A Simple Rule-based Scraper using Puppeteer's native methods

In our previous article of the Puppeteer series we implemented a rule-based scraper based on headless Chrome using Puppeteer. We injected our scraping functions into the browser's context (window) then used those to execute scraping scenarios inside the browser.

In this article we will try to achieve the same thing, but this time using Puppeteer's methods without injecting functions into the browser's context.

Rewrite scrape helper functions

In our rule-based extractor tutorial we defined several types in the rules data structure. Namely text, text, image, attr and obj. We then implemented a helper function to extract data from each of those types. Now let's rewrite those functions to make them use Puppeteer's built-in methods.

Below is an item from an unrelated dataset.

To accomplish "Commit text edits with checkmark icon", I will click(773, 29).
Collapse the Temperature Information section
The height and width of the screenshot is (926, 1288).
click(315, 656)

Puppeteer provides us with methods to select element(s) in the DOM and evaluate custom Javascript functions on those selected elements. We are particularly interested in the following:

$eval: selects an element in DOM by its selector - passed as first argument - and evaluates a Javascript function - passed as second argument - on this element in the context of a specified page, and returns the result of the function
$$eval : does the same thing as $eval but on multiple elements. $$eval is to $eval what document.querySelectorAll is to document.querySelector.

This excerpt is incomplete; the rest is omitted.